Work instructions
Write out again, word for word, the lines below from the line that holds "Viewport: 861px width, 346px" through the line that holds "Task: Click the blue Like reaction icon", omitting pictures.

>>>

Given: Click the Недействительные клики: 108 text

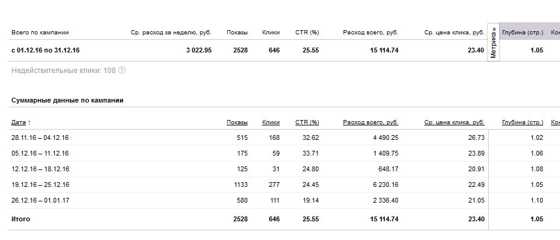Looking at the screenshot, I should click(63, 71).
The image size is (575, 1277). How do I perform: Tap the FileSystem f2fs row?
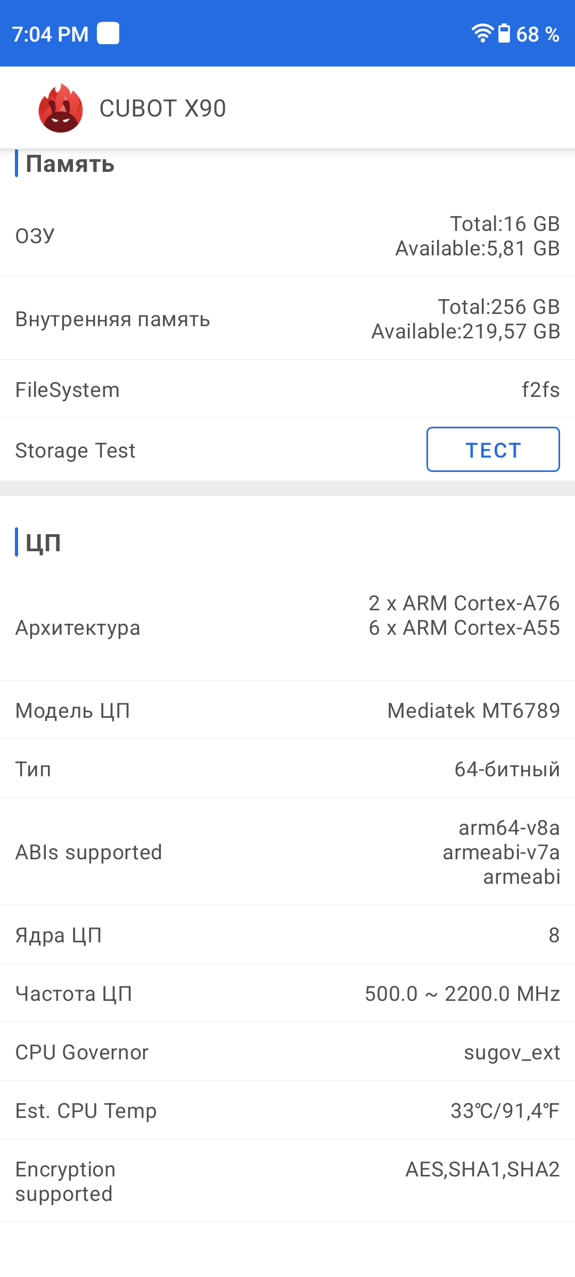pyautogui.click(x=288, y=389)
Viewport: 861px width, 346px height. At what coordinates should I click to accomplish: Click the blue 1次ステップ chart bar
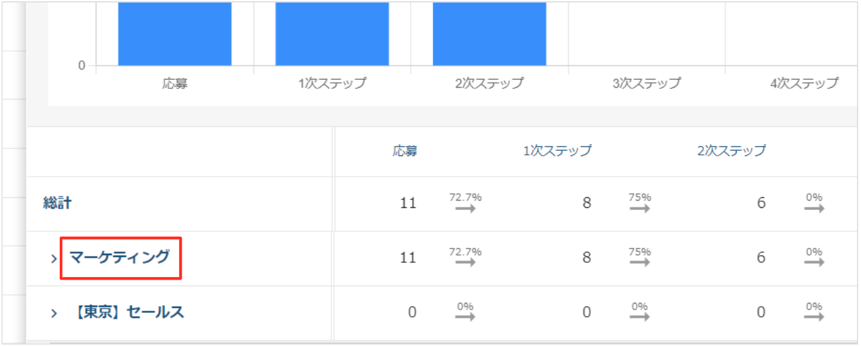332,33
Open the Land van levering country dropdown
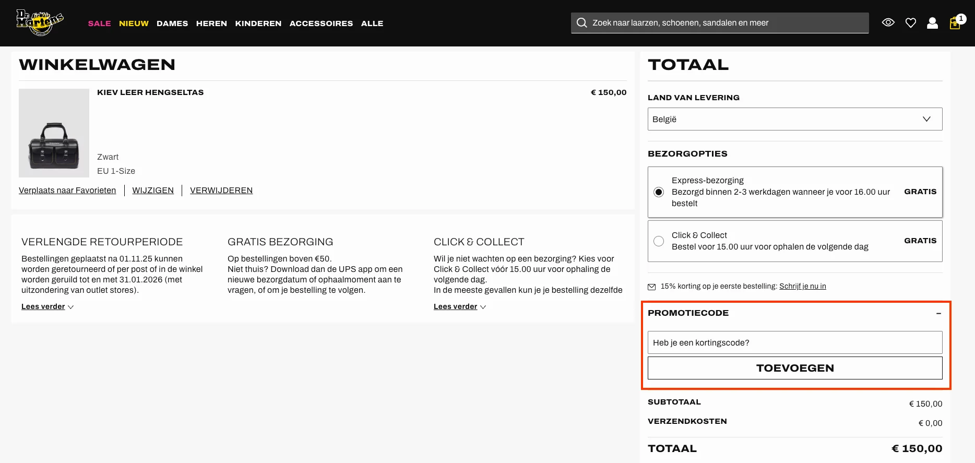Viewport: 975px width, 463px height. (794, 119)
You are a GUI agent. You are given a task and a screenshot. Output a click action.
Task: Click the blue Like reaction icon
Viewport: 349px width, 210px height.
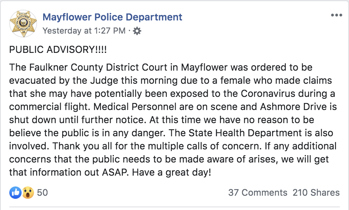coord(15,192)

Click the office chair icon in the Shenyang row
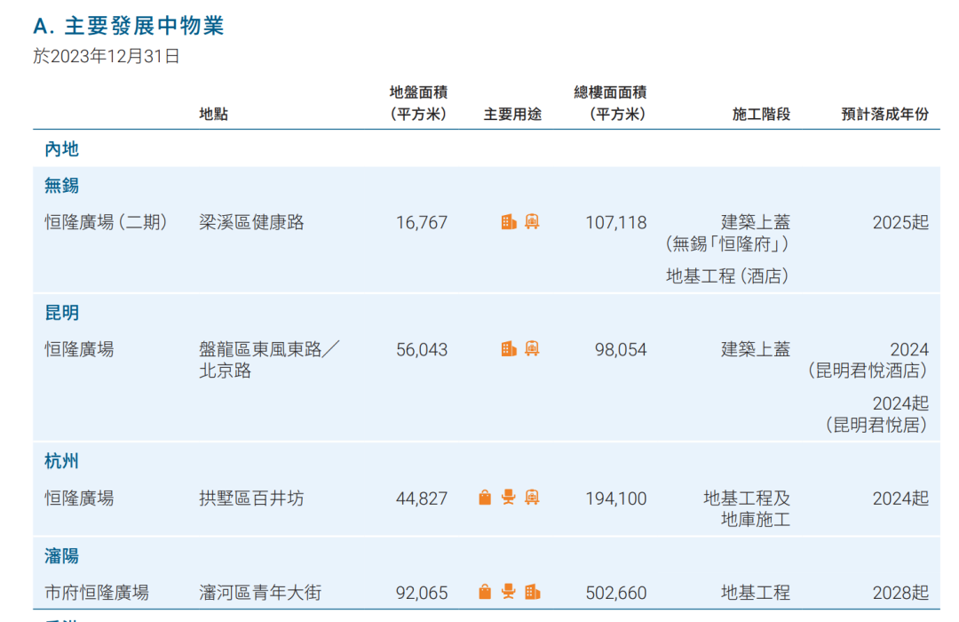[x=509, y=592]
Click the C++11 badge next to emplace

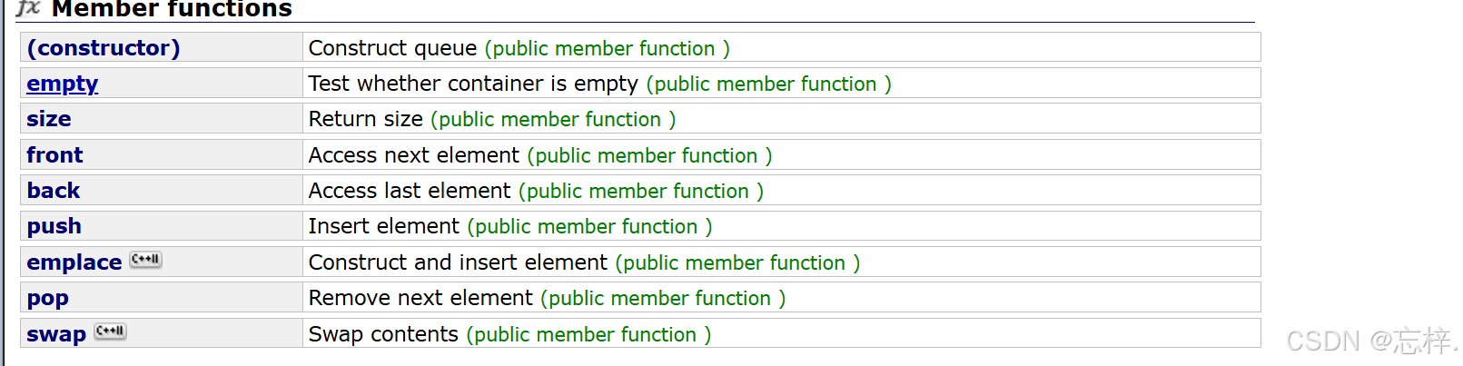click(145, 260)
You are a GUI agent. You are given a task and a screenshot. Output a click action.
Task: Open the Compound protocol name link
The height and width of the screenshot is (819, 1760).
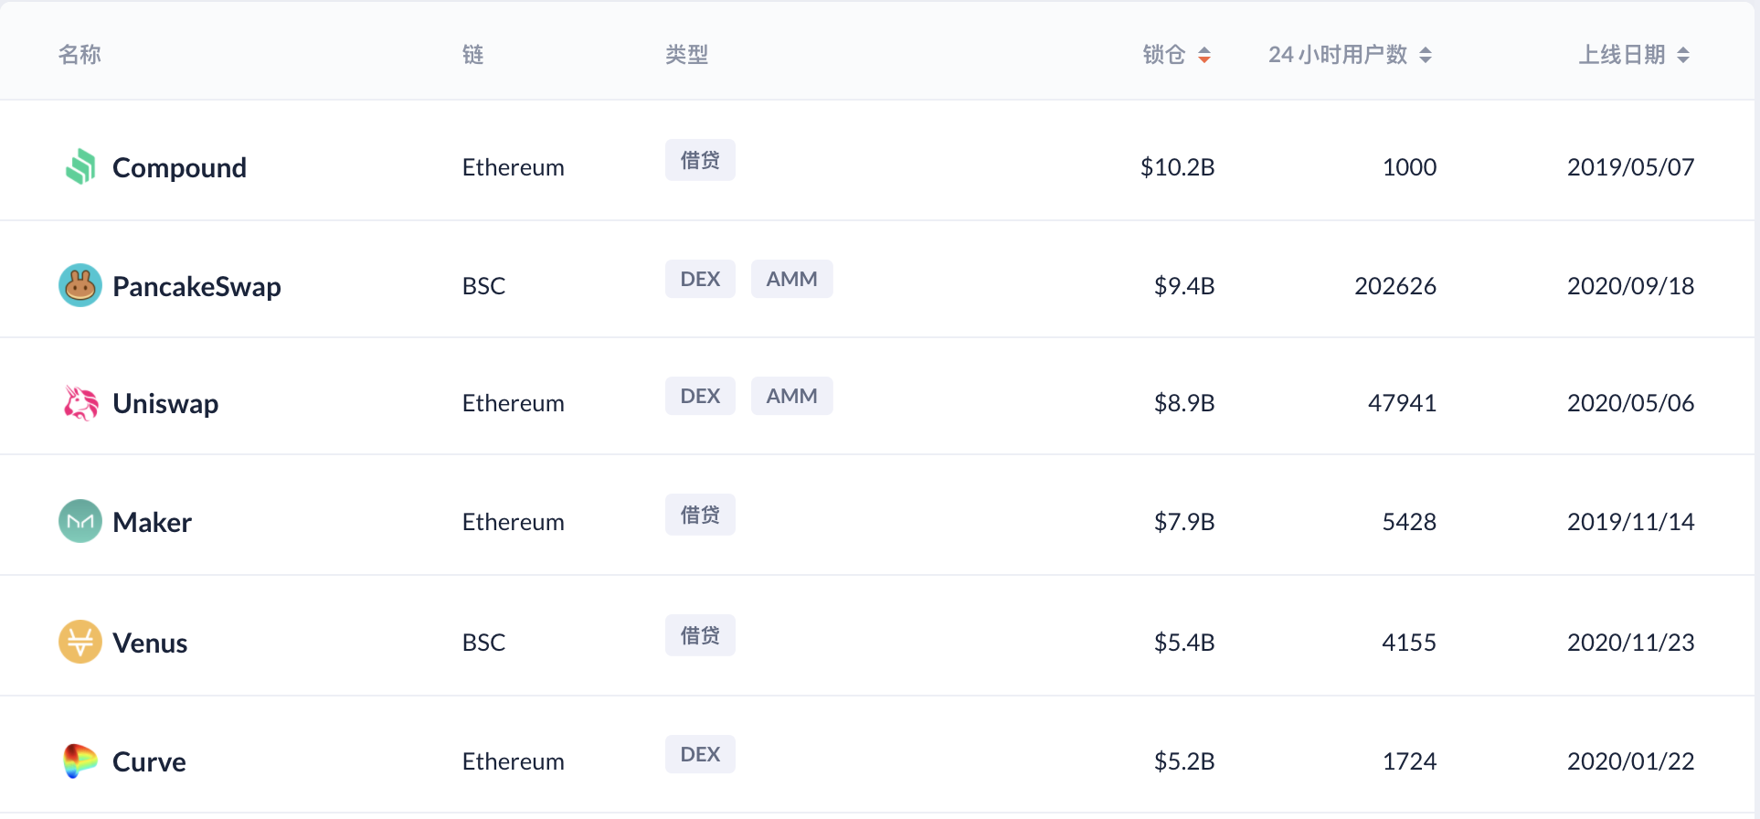[x=179, y=167]
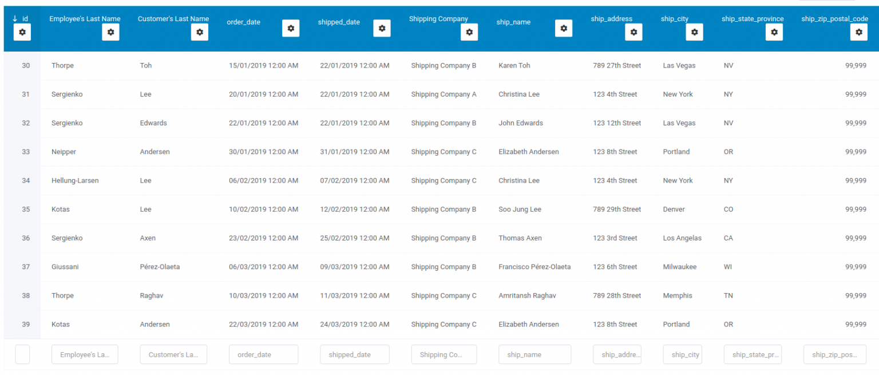The height and width of the screenshot is (375, 879).
Task: Click the ship_zip_postal_code gear icon
Action: (x=858, y=32)

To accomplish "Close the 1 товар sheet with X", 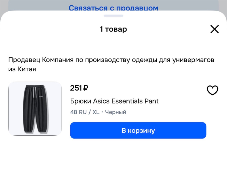I will pos(215,29).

<<<

Exercise output
Viewport: 861px width, 346px height. At what coordinates should I click to accomplish: Click the blue 1次ステップ chart bar
332,33
Open the Land van levering country dropdown
Viewport: 975px width, 463px height. (794, 119)
You are a GUI agent. You are given a task and a screenshot. Output a click action.
Task: Click the blue Like reaction icon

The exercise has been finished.